On another note, was that typo "Widely" there from the beginning? I can't believe I never caught that myself. (And I noticed I did it again above, and had to fix it). -R. fiend 23:47, 12 November 2005 (UTC)Reply
Yes, I have pretty much every Steeleye Span album in my collection (and, yes, "Allison Gross" and "King Henry" I know only through their arrangements; ditto "Lamkin"), though I knew a lot of this music before they were around. I learned some of these (mostly in American variants) from my father, who grew up in Popular Front culture, so not the most "authentic" line of transmission (basically, via Alan Lomax and Pete Seeger), but not the least, either.

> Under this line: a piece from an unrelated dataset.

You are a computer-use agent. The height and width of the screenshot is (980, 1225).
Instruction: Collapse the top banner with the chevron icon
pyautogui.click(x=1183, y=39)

I studied under Jean Redpath, so I have a very legitimate lineage for the Scottish ballads and street songs. In the 1970s I spent a lot of afternoons at Cecil Sharpe house looking for good ballads that were not already well known. I could go on, but I'm sure you get the general picture. -- Jmabel | Talk 18:42, 13 November 2005 (UTC)Reply
Well, I went and did it. It was too annoying to add links every time I added an article, so it's now a mass of red-links. Then, I did it so I could refer to the plots from various articles where they were convenient instances, and therefore the articles are stubs. Goldfritha 16:23, 15 June 2006 (UTC)Reply

In the Modern Folk Adaptations section, I found a couple of sentences had been entered regarding the recordings of very obscure artists. These were probably inserted here by the artists themselves, at any rate they were worthless historically so I deleted them. There are many recording artists who have recorded individual Child Ballads, and I see no point in attempting to list them exhaustively except to make a point about certain notable aspects of the history of the Ballads. Ramseyman (talk) 09:19, 4 April 2012 (UTC)Reply

I agree, since virtually every traditional British or folk rock artists has recorded several ballads, there is no possibility or need to record them all. A few for illustration might be useful.--SabreBD (talk) 10:17, 4 April 2012 (UTC)Reply

"Roud numbers"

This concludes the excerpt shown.